Die Trillerpfeiffe ertönt, Geräusche von Kufen auf Eis und an die Banden knallende Pucks sind zu hören. Torjubel gibt es keinen. Die ZSC Lions sind seit einer Woche wieder auf dem Eis, doch bis anhin nur fürs Training. In etwas mehr als einem Monat sollen aber bereits die ersten Spiele der National Hockey League stattfinden.
Wenn die Regel nicht gelockert wird, ist das eine Frage der Zeit, bis wir den Konkurs anmelden müssen.

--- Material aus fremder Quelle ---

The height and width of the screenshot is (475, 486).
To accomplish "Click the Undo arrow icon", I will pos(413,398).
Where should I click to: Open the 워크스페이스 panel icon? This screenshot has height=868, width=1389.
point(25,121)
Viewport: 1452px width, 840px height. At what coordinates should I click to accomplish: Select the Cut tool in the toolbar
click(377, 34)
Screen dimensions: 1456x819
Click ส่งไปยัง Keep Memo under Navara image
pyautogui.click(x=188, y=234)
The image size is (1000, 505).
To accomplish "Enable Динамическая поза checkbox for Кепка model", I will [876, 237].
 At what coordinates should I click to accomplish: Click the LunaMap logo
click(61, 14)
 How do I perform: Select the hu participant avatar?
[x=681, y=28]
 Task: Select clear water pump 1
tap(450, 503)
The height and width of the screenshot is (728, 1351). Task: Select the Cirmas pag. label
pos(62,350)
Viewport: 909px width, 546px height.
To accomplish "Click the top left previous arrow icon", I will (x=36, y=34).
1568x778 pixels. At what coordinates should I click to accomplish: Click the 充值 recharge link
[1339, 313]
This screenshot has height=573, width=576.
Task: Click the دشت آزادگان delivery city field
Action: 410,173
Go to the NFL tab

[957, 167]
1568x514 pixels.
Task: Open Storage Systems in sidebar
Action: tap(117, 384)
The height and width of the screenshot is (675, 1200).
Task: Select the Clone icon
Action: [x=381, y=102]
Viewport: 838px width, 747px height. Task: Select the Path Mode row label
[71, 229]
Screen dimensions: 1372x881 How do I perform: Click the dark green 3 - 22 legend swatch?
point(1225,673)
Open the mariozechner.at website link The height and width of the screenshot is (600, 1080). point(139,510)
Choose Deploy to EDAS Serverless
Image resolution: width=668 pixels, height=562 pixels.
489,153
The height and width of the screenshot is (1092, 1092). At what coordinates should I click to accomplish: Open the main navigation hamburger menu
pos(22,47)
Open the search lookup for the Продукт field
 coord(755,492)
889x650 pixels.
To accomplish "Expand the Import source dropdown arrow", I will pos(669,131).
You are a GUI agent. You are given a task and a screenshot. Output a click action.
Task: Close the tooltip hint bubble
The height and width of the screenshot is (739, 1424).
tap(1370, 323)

Nach Plan startet die Eishockeysaison am 18. September. Mit den jetzigen Coronaregeln wäre das aber nur schwer möglich, denn nur maximal 1000 Zuschauerinnen und Zuschauer dürften die Spiele verfolgen. Wie lange das noch so ist, soll am Mittwoch klarer werden: Dann wird wohl der Bundesrat darüber beraten, ob die 1000er-Regel für Grossveranstaltungen gelockert, verlängert oder gar aufgehoben wird.
Maskenpflicht und keine Gästefans
Der Sportchef der ZSC Lions, Sven Leuenberger, setzt grosse Hoffnungen in den morgigen Tag. Für das Schweizer Eishockey gehe es um die Existenz: «Wenn die Regel nicht gelockert wird, ist das eine Frage der Zeit, bis wir den Konkurs anmelden müssen.»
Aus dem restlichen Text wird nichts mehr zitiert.